BEGIN Data section

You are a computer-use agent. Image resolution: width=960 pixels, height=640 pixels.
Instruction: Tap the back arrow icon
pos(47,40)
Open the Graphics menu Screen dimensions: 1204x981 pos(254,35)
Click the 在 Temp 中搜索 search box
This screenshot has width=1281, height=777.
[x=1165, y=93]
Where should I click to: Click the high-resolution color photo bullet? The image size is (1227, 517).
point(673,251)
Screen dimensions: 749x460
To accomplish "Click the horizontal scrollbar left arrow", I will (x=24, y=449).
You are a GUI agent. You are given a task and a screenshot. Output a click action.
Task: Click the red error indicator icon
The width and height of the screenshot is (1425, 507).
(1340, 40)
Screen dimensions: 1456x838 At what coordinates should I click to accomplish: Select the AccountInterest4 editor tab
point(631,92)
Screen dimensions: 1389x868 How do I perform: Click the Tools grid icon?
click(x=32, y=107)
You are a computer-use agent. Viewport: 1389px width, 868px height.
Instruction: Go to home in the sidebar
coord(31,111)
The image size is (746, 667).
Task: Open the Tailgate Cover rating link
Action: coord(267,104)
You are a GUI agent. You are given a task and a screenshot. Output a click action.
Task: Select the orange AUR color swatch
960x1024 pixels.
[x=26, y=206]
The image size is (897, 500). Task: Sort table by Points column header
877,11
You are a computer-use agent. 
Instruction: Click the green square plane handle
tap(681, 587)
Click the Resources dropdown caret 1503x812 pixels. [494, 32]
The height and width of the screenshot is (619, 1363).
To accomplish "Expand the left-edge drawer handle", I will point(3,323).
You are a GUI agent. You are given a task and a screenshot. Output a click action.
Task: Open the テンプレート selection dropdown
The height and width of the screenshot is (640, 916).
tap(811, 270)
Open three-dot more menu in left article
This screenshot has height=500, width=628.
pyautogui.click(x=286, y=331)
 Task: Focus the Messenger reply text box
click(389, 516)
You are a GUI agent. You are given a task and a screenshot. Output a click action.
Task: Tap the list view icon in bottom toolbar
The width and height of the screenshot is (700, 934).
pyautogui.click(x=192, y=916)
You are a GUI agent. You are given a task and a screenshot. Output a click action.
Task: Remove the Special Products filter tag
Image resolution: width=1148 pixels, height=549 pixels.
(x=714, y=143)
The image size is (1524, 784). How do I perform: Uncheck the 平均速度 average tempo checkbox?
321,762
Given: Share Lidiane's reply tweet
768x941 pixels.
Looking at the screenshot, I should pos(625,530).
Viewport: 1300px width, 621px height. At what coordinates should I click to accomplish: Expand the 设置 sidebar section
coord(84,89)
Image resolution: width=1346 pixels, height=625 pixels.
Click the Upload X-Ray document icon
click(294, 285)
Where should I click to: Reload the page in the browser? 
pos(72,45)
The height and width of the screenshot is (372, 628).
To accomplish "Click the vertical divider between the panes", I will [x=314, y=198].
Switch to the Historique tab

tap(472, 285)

END Data section

**Task instructions:** From the first line of the data above to the line containing "Click the 在 Temp 中搜索 search box", repeat everything exactly and add nothing.

**Solution to the exercise:**
You are a computer-use agent. Image resolution: width=960 pixels, height=640 pixels.
Instruction: Tap the back arrow icon
pos(47,40)
Open the Graphics menu Screen dimensions: 1204x981 pos(254,35)
Click the 在 Temp 中搜索 search box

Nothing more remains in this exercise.